■ EXCERPT PROVIDED ■
The pain and power of multiples

With as many as 14 Bollywood franchise films seeing the light of the day in 2016, we decode the phenomenon

The guitar-strapped, leather jacket-clad youngsters in Rock On!! (2008) returned to the silver screen this Friday as 40-year-olds in Rock On 2, the second edition of their famed musical extravaganza. This sequel is just one of the 14 franchise films releasing in 2016, with four big second instalments hitting the big screen in November and December alone.

Force 2, which places John Abraham’s ACP Yashvardhan in a new terrain, will release alongside Tum Bin 2, the second edition of the 2001 musical love story which cashed in on the audience’s tears at the turn of the millennium. Rounding off the year of franchise films on December 2 is Kahaani 2, bringing back Vidya Balan.

The genre game

Kicking off the year of franchise films in January was sex comedy Kyaa Kool Hain Hum 3, while July saw the release of its sleazy cousin Great Grand Masti. The third instalments in their respective franchises, both were unable to set the cash counters ringing. Another comedy sequel, Tere Bin Laden: Dead or Alive, couldn’t make a dent in the box office collections either. But then there was Housefull 3, which did cross the Rs. 100-crore mark.

Despite the indifferent strike rate, comedies seem to be the most favoured genre to return to. “They are in a more mainstream genre, more relatable to commercial cinema. If comedy movies do well over a span of a year, it’s a smart move to increase the bandwidth,” says Amul Mohan, trade expert and editor-in-chief of Super Cinema.

■ RECORDED INFORMATION ■
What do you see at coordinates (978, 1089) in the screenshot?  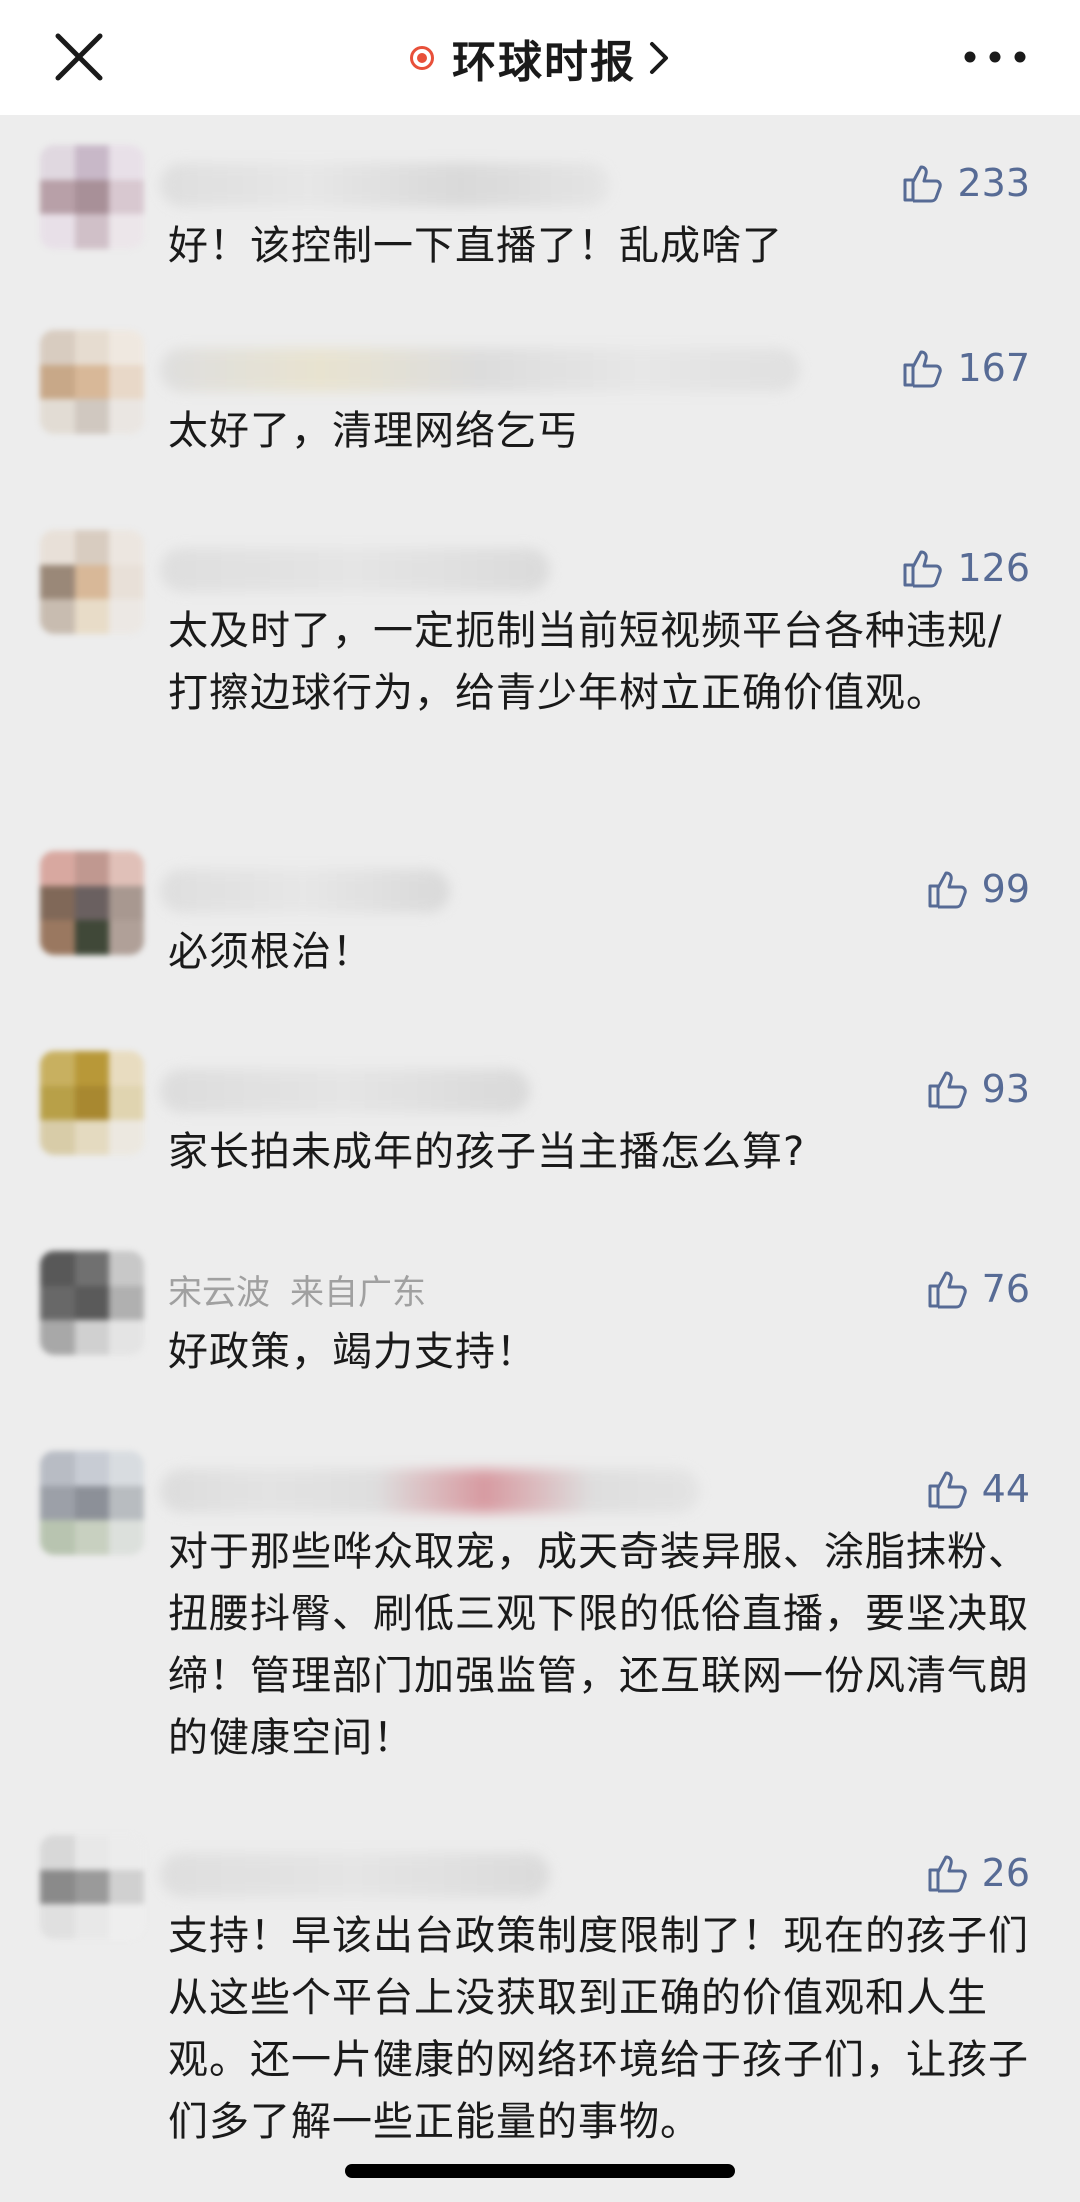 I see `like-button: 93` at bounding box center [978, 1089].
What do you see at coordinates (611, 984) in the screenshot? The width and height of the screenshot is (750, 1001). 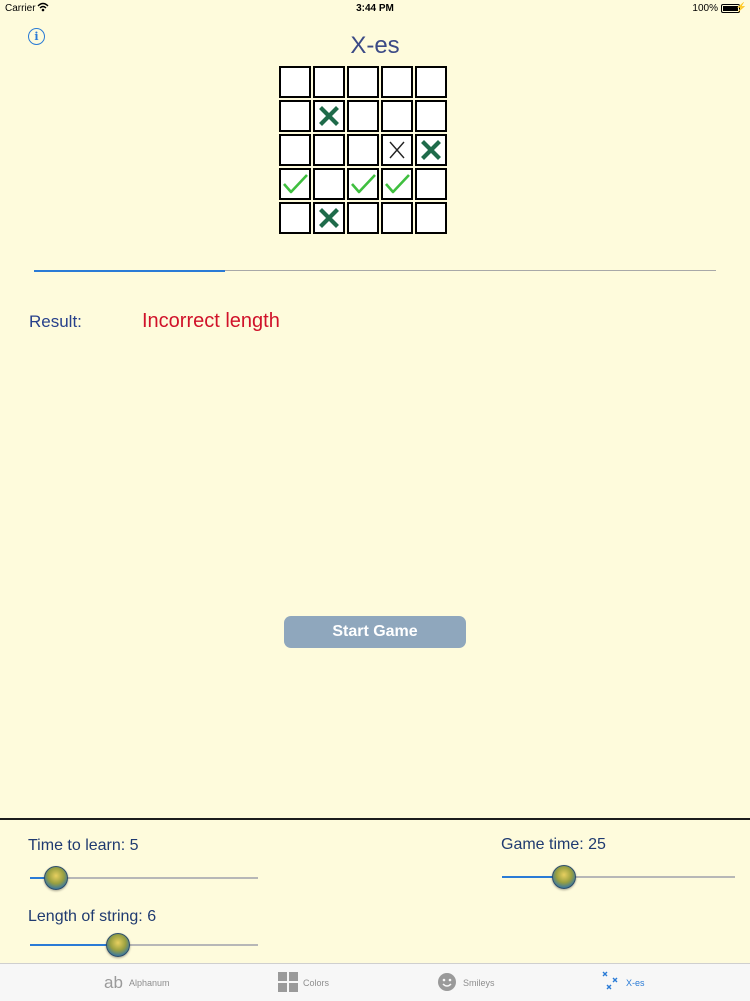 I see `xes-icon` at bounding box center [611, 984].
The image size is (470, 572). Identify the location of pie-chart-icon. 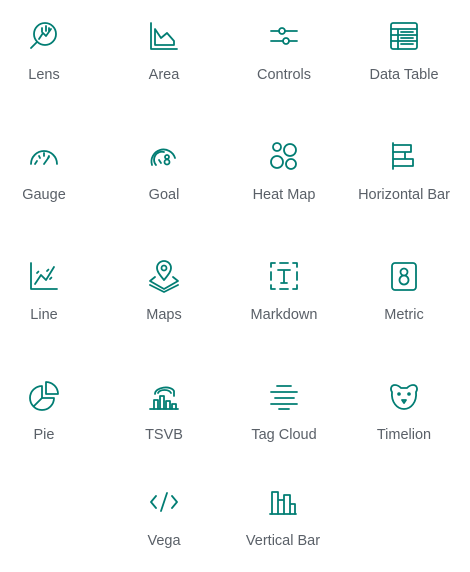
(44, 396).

* * *

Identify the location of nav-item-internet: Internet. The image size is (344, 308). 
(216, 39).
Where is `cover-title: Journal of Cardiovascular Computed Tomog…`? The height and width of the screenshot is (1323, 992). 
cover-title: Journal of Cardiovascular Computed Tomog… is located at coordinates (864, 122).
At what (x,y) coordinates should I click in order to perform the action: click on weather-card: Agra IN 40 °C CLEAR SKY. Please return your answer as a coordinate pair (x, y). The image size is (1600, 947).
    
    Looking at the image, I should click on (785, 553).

■ EXERCISE INSTRUCTIONS ■
Write out, word for word, the part of the article on Bollywood sequels that begins at "Despite the indifferent" and stops after "of Super Cinema.". The entries come from a source separate from the article on Bollywood sequels.

■ OUTPUT OF THE EXERCISE ■
Despite the indifferent strike rate, comedies seem to be the most favoured genre to return to. “They are in a more mainstream genre, more relatable to commercial cinema. If comedy movies do well over a span of a year, it’s a smart move to increase the bandwidth,” says Amul Mohan, trade expert and editor-in-chief of Super Cinema.